One of these 3 traces was measured with music. Which one is it?

  • Red - nothing goes fast as red!

    Votes: 3 18.8%
  • Blue - yawn...

    Votes: 1 6.3%
  • Black! You know what they say about black...

    Votes: 1 6.3%
  • What? Is there more than one trace?

    Votes: 4 25.0%
  • I need more hints... can I at least listen to the test file?

    Votes: 7 43.8%

  • Total voters
    16
No words can express...
 

Attachments

  • 20241024 DualTriode .png
    20241024 DualTriode .png
    64.1 KB · Views: 103
Going back to the original quiz ...
There are 3 curves in 3 colours in the attached graph. Two are very similar but the Red curve is different below 200Hz. Which of A, B or C is the Red curve?
Tranh, you going to tell us which is the Red curve? My guess (and its only a guess as I dunno da parameters of da white noise signal) is it's the white noise measurement using FSAF
Thanks Tranh for telling us the correct answer. Red curve was measured with MLS pseudo random white noise.

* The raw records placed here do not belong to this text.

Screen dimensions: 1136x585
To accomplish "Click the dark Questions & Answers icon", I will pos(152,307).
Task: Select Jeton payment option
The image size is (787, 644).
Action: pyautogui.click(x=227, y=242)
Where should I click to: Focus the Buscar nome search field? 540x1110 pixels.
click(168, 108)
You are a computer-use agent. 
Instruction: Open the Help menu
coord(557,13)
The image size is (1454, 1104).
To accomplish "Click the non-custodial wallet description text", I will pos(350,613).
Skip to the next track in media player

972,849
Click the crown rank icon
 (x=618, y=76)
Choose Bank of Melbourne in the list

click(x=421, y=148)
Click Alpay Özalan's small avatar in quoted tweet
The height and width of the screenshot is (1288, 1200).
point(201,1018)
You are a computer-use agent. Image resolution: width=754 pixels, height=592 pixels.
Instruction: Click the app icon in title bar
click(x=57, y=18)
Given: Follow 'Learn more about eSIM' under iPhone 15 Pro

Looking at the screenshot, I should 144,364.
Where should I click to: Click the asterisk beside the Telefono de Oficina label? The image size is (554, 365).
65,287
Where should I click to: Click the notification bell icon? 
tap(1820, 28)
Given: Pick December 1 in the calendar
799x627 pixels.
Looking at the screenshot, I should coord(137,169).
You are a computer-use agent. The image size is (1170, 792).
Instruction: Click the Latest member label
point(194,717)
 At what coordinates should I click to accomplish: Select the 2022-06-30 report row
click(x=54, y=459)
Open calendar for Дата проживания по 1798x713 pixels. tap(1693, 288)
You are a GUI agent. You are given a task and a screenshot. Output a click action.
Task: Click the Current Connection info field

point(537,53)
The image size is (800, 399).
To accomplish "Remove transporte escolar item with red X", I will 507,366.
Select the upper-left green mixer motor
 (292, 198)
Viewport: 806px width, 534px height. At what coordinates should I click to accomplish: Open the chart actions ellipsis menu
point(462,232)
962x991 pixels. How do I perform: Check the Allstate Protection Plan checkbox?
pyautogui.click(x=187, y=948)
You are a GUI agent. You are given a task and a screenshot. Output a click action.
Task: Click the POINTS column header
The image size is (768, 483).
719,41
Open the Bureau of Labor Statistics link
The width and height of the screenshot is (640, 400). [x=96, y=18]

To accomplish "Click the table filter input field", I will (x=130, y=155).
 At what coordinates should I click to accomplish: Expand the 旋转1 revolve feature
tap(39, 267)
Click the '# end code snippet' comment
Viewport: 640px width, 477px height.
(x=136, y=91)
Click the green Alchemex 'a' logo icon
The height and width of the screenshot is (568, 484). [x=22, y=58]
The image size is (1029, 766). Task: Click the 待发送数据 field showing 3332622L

Was this using the MLS signal as the stimulus but processing with FSAF? The answer will be important later 😊
 
Reading Mike's stuff from da MATLAB downloads linked in REW suggest his main interest is AEC. Finding speaker distortion mucks this up and that current driving helps, he joined us plebs starting the thread Experiments with the current drive
No, his original work on using FSAF for loudspeaker measurement was uploaded to MatLab in Nov 2020 and other work using adaptive filtering in subbands to measure responses dates back at least to 2019. More general work on related topics goes back to at least 2001.
 
No, his original work on using FSAF for loudspeaker measurement was uploaded to MatLab in Nov 2020 and other work using adaptive filtering in subbands to measure responses dates back at least to 2019. More general work on related topics goes back to at least 2001.
Thanks JohnPM

v1.0.0 of FSAF in MathWorks is dated 25nov20
The present v3.0 has
3 LOUDSPEAKER / ROOM MEASUREMENTS [408,409] as an application of FSAF from p32 in fsaf.4.pdf

Loudspeakers for AEC: Measurement and Linearization is on v2.0 20oct24

Were there others?

I still think his main interest (at least his day job) is AEC but it's really moot at this point.

 
Last edited:
.. from #118
Could you gurus please comment on my probably naive, understanding (guess?) of what Michael is doing.
  1. Use FSAF with arbitrary stimulus to produce a long IR which models the supposedly LTI transfer function of your DUT (including room responses bla bla) This produces an 'accurate' response which we know corresponds to other methods for IR & response. Loadsa buzzwords and TLAs which I don't unnerstan at present but we don't care cos it gets 'good' response.
  2. Convolve this IR with the stimulus to get what should be the perfect result if the transfer function is LTI (ie has no distortion, compression bla bla)
  3. Subtract the expected perfect result from the actual result to get the residual.
  4. Analyse the residual to get the display.
John Mulcahy, the father & mother of REW, has confirmed this is what happens .. or at least in his version of Michael's stuff. Indeed, Mike says this is on p32 of fsaf4.pdf under 3.1 BASICS. Missed that in the welter of TLAs & buzzwords.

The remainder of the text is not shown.